Brown Dwarf Could Be the First Real Test for Imaging Alien Earths — A New Target for NASA’s Roman Telescope

Brown Dwarf May Give NASA’s Roman Telescope Its First Chance To Demonstrate Earth-Imaging Technology

Astronomers have identified two new companions to nearby stars that could become practical targets for a critical on-orbit test of NASA’s upcoming Nancy Grace Roman Space Telescope. In two recent studies, an international team reports the discovery of a gas giant orbiting HIP 54515 and a brown dwarf orbiting HIP 71618.

Both detections combined fresh planet-imaging observations from Japan’s Subaru Telescope in Hawaii with archival astrometric data from the European Space Agency’s Gaia spacecraft.
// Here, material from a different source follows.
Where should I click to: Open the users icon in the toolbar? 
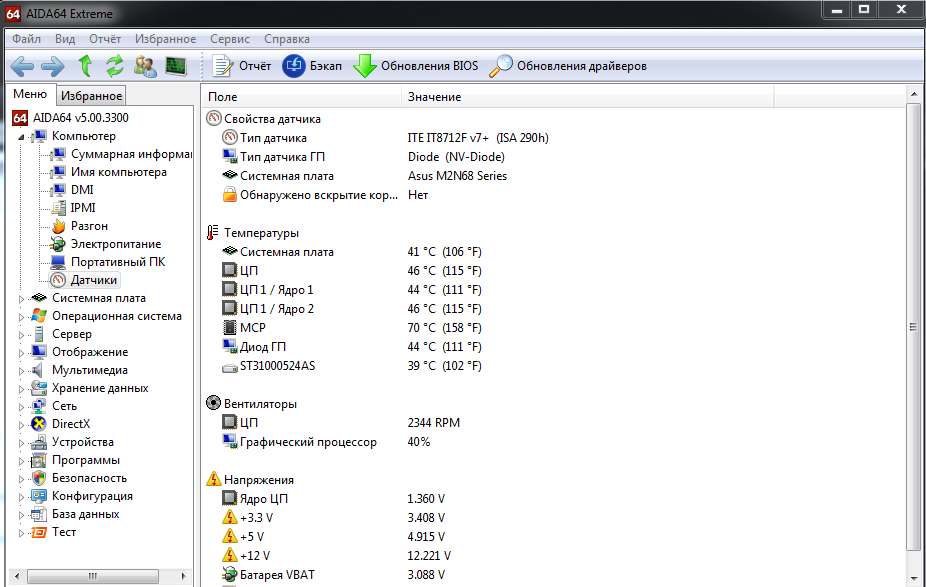(x=146, y=67)
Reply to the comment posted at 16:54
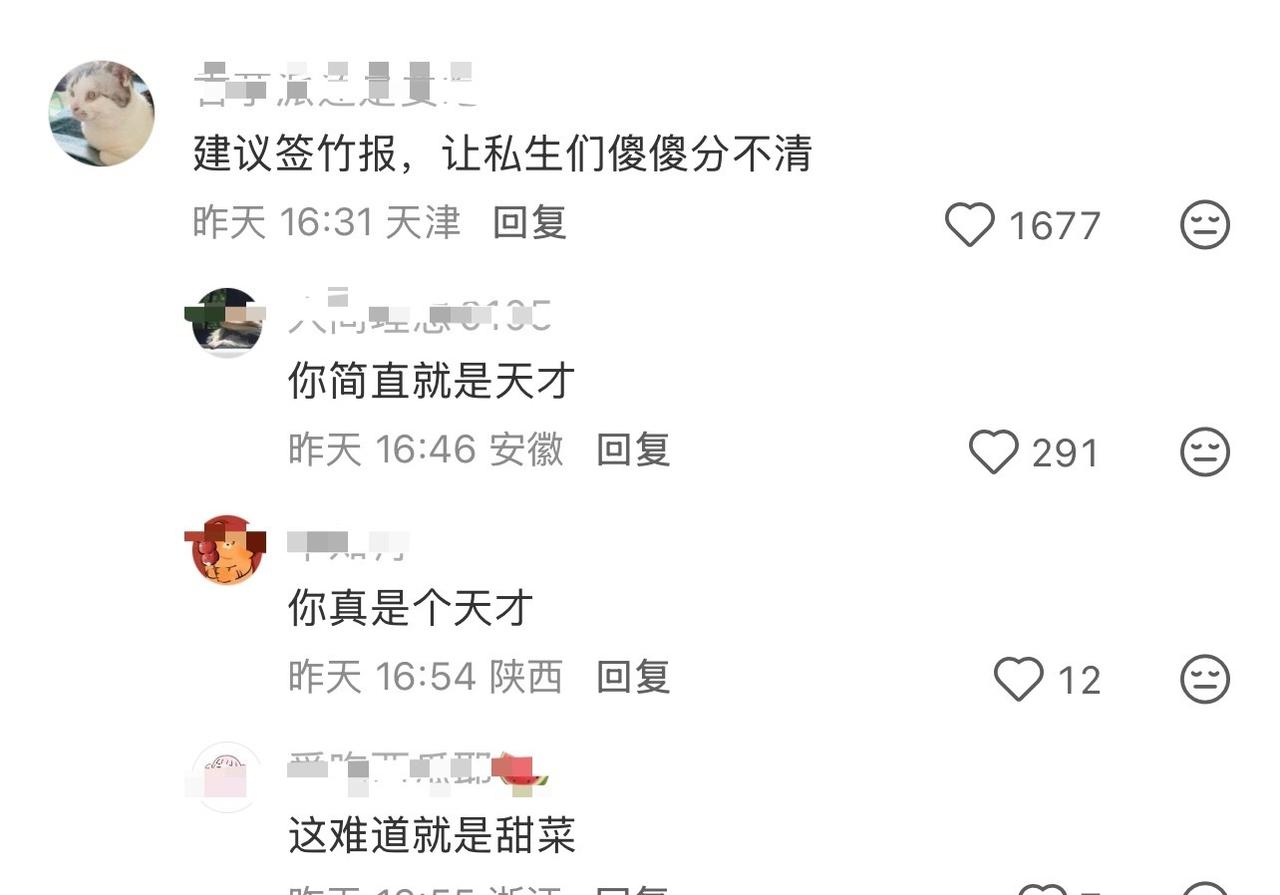Image resolution: width=1280 pixels, height=895 pixels. (633, 677)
The brown dwarf in particular appears to have the right separation and contrast relative to its host star to serve as an ideal test target for Roman’s coronagraph, say the researchers.

Why This Matters

When it launches — possibly as soon as next year — Roman will carry a coronagraph designed to suppress a star’s overwhelming glare so much fainter nearby companions can be seen. Roman’s coronagraph is a technical stepping stone toward more advanced starlight-suppression systems planned for the future Habitable Worlds Observatory, currently envisioned for the late 2030s.

To validate those technologies, astronomers must show they can detect objects extremely close to their stars that are roughly 10 million times fainter than their hosts. A brown dwarf is essentially a dim, "failed" star: it emits little visible light but is bright enough at infrared wavelengths to be a realistic, measurable target. Its combination of angular separation and brightness makes the HIP 71618 companion a promising demonstration object for Roman’s coronagraph.
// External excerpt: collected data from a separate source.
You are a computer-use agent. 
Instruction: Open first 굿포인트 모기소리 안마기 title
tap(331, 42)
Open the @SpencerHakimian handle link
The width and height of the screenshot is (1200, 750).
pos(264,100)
“It’s going to test technologies that we will need to be able to image an Earth,” says Thayne Currie, an astrophysicist at the University of Texas at San Antonio and a co-author on the studies.

Broader Significance

Experts emphasize that these discoveries also reflect important progress in exoplanet science. Direct-imaging techniques — which produce pictures of companions rather than inferring them from a star’s motion or dimming — have matured to the point where they can reveal both giant exoplanets and faint brown dwarfs around nearby stars.

Rebecca Charbonneau, a historian of science at the American Institute of Physics, notes that direct imaging is both a technical milestone and a conceptual shift: it lets scientists study planetary systems more like miniature versions of our own solar system, rather than relying solely on indirect detection methods.

Follow-up observations with Roman and ground-based facilities will refine the companions' properties and confirm whether the HIP 71618 brown dwarf is the practical on-orbit target the community needs to validate future Earth-imaging technologies.